Dans les bureaux de l’entreprise, à Douala, on semble loin d’avoir pris la mesure de cette évolution des mentalités dans les campagnes camerounaises. « Depuis deux ans, nous avons instauré des réunions tripartites avec les préfectures et les chefs traditionnels, cela fonctionne bien », assure Dominique Cornet, le directeur général de la Socapalm. Que certains contestataires aient décidé de « supplanter les chefs coutumiers et les notables, ça n’est pas acceptable ! »

M. Cornet souligne les efforts réalisés pour équiper les camps de forages pour l’eau, construire des locaux scolaires.

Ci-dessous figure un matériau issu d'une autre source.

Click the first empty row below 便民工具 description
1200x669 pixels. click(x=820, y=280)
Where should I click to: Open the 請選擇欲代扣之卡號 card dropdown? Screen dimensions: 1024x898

Il met en avant les salaires de base des employés de la Socapalm, à 38 000 francs CFA par mois (58 €), alors que le minimum légal est à 36 000 francs CFA, et les progrès de la couverture médicale chez les travailleurs qui dépendent des sous-traitants. Il rapporte aussi les bons résultats de l’entreprise : 51 000 tonnes d’huile de palme produites en 2001, probablement 108 000 tonnes en 2017.

Le directeur reconnaît cependant qu’il est temps pour la Socapalm d’améliorer son image et ses relations avec ses voisins, ne serait-ce que pour venir à bout des vols importants et récurrents. « Ils peuvent représenter jusqu’à 10 % des récoltes, rapporte-t-il. Face à ces pillages, on a dû demander des patrouilles de l’armée. Il y a eu des heurts avec des agents de sécurité par endroits, et même deux morts en 2010. »

La mutation vers le développement durable représente encore un vaste chantier pour le groupe. C’est la responsabilité de Pierre Bois d’Enghien. Lucide, il résume à sa façon le défi à relever : « Avant on était des stars, on déforestait, on faisait travailler des tas de gens. Maintenant on est vus comme des monstres », glisse-t-il. Un petit avion survole la plantation. « C’est une ONG ? », s’écrie-t-il en baissant inconsciemment la tête. Son ton laisse percer une réelle hantise.